The big man released Clark, answered the door, and chased away the other tow truck driver, explaining that there had been a mistake. As Mortavius and Clark finished negotiating deal points, Clark had another brilliant idea.

“Have you got any friends who aren’t making their payments?” he asked. “I could cut them in on the same type of deal. Say . . . fifty-fifty on the repo reward—they could use their cuts as down payments to trade up.”

“Get out of here before I hurt you,” Mortavius said.


Clark glanced at his watch as he left the parking lot. He had less than two hours to return the tow truck and make it to the plastic surgeon’s office. He speed-dialed Jessica.

“Highway Auto Service,” she responded.

“It didn’t work,” Clark said. “I got busted.”
“You okay?”

He loved hearing the concern in her voice. He hesitated a second, then, “Not a scratch on me.”

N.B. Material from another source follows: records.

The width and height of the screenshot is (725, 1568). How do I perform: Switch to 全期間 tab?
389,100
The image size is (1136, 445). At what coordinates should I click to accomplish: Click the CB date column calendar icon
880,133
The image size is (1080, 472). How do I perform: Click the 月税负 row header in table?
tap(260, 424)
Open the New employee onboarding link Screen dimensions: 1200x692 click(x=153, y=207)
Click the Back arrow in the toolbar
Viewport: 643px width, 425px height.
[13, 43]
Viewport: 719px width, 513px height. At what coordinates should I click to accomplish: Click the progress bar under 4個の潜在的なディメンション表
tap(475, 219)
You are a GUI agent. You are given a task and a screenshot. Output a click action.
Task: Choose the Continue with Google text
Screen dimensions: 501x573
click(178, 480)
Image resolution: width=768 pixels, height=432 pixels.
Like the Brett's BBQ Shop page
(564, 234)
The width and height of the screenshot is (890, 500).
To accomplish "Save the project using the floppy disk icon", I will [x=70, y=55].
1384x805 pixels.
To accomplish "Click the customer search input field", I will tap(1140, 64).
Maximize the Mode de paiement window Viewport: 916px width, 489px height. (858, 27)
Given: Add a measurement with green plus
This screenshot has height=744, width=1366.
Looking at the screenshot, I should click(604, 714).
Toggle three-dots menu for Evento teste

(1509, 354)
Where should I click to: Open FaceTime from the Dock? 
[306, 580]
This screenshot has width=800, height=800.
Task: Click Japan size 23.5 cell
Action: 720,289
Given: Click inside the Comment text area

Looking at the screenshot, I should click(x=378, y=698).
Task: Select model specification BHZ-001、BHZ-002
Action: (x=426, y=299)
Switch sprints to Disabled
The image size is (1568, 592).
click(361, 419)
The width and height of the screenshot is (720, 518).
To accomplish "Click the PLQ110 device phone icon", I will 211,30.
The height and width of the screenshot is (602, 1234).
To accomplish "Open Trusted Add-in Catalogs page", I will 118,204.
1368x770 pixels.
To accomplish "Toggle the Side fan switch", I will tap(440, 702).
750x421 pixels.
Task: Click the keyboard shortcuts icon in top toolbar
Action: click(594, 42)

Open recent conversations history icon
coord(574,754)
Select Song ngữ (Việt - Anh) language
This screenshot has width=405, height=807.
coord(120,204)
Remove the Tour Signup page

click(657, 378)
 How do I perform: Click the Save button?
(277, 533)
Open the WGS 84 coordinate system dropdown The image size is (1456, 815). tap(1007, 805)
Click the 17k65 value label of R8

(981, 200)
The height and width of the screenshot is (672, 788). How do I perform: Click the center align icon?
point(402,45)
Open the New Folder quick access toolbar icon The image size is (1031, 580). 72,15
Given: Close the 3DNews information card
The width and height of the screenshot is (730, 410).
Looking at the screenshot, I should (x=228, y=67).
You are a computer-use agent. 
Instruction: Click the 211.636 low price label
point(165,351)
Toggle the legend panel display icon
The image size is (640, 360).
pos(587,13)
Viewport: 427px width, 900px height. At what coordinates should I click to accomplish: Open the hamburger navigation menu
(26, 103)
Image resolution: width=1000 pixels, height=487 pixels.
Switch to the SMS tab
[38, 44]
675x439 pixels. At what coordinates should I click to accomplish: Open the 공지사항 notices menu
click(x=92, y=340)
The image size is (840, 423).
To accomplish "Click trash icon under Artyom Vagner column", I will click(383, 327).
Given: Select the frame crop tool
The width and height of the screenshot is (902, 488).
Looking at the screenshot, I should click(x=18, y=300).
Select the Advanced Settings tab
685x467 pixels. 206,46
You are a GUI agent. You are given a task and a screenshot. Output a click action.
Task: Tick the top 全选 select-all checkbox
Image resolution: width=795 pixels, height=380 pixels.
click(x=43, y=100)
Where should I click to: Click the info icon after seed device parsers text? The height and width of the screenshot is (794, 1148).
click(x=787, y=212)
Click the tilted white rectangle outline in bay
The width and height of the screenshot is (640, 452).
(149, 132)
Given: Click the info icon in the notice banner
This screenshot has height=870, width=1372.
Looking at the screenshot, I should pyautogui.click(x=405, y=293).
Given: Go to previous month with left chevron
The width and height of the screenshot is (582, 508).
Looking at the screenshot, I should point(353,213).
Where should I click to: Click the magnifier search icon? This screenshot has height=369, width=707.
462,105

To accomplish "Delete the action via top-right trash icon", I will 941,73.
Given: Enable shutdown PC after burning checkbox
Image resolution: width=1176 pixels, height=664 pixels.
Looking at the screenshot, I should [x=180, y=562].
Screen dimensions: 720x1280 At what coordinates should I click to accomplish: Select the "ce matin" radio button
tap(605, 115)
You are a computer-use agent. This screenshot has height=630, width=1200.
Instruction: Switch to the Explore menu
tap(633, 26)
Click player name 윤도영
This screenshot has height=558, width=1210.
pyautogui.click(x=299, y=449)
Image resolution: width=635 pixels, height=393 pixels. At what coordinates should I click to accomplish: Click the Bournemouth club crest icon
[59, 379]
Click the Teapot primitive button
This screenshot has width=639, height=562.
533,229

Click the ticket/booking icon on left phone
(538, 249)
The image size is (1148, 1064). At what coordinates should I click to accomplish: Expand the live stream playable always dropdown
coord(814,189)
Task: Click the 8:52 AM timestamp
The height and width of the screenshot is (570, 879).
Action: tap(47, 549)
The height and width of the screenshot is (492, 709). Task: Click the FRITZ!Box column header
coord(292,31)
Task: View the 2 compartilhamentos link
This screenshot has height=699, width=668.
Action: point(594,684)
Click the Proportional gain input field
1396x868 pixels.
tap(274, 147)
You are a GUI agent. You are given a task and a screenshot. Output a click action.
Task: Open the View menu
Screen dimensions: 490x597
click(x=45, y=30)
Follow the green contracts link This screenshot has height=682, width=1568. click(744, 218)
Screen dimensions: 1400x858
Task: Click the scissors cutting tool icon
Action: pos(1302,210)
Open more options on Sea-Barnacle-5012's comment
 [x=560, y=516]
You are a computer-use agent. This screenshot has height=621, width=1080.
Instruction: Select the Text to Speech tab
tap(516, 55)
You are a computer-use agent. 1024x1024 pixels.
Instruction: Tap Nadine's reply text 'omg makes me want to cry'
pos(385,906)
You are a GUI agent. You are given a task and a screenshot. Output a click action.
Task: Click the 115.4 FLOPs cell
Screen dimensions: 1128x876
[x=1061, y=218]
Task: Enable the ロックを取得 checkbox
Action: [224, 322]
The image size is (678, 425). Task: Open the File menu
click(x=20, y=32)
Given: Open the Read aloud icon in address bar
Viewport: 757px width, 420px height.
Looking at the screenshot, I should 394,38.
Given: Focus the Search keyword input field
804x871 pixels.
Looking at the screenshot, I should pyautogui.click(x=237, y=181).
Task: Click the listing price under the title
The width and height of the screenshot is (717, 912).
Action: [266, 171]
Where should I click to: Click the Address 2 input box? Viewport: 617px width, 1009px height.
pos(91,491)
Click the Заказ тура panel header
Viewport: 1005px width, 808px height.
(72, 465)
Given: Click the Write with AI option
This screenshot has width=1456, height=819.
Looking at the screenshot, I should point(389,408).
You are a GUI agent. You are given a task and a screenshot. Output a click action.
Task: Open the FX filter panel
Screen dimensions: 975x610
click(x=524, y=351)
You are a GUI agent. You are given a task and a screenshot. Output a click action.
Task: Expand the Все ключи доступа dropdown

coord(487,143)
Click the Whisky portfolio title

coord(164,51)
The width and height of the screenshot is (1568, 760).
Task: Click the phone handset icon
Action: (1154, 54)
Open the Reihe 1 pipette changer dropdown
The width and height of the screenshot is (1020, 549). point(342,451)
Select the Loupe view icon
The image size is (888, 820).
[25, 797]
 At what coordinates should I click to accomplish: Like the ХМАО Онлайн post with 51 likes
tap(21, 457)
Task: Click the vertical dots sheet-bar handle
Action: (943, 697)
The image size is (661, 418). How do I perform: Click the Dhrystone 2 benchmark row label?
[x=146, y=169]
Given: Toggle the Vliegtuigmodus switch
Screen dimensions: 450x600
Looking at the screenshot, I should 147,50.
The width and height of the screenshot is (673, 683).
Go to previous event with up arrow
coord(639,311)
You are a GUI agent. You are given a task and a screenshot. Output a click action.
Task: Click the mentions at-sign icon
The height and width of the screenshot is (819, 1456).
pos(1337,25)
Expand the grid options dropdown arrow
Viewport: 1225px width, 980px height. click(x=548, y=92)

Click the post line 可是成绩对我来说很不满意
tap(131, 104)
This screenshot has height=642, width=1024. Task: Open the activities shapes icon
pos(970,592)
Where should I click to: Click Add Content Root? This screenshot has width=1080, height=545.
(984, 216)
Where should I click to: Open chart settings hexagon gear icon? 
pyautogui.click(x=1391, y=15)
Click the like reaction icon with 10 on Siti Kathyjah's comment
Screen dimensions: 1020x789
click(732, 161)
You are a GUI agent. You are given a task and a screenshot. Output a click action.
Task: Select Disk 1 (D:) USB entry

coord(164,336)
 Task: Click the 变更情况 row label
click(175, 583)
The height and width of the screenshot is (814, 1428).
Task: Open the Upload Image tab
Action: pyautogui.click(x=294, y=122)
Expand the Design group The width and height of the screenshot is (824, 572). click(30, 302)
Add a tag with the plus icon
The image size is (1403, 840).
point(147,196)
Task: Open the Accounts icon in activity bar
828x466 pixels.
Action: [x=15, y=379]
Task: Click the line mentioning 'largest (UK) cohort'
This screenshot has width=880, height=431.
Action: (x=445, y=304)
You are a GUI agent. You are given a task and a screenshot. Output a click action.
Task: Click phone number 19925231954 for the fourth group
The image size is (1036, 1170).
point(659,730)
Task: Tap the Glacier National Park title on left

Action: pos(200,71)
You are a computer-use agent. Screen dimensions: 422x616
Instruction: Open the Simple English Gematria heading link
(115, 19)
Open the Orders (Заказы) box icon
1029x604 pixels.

“I told you it was a dumb idea,” Jessica said, though she sounded more relieved than upset. “You never listen. Clark Shealy knows it all.”
And he wasn’t listening now. Instead, he was doing the math again in his head. Sixteen thousand, minus Mortavius’s cut and the repair bill, would leave about ten. He thought about the logistics of making the wire transfers into accounts that Jessica wouldn’t know about.
Pulling a con on pimps like Mortavius was one thing. Getting one by Jessica was quite another.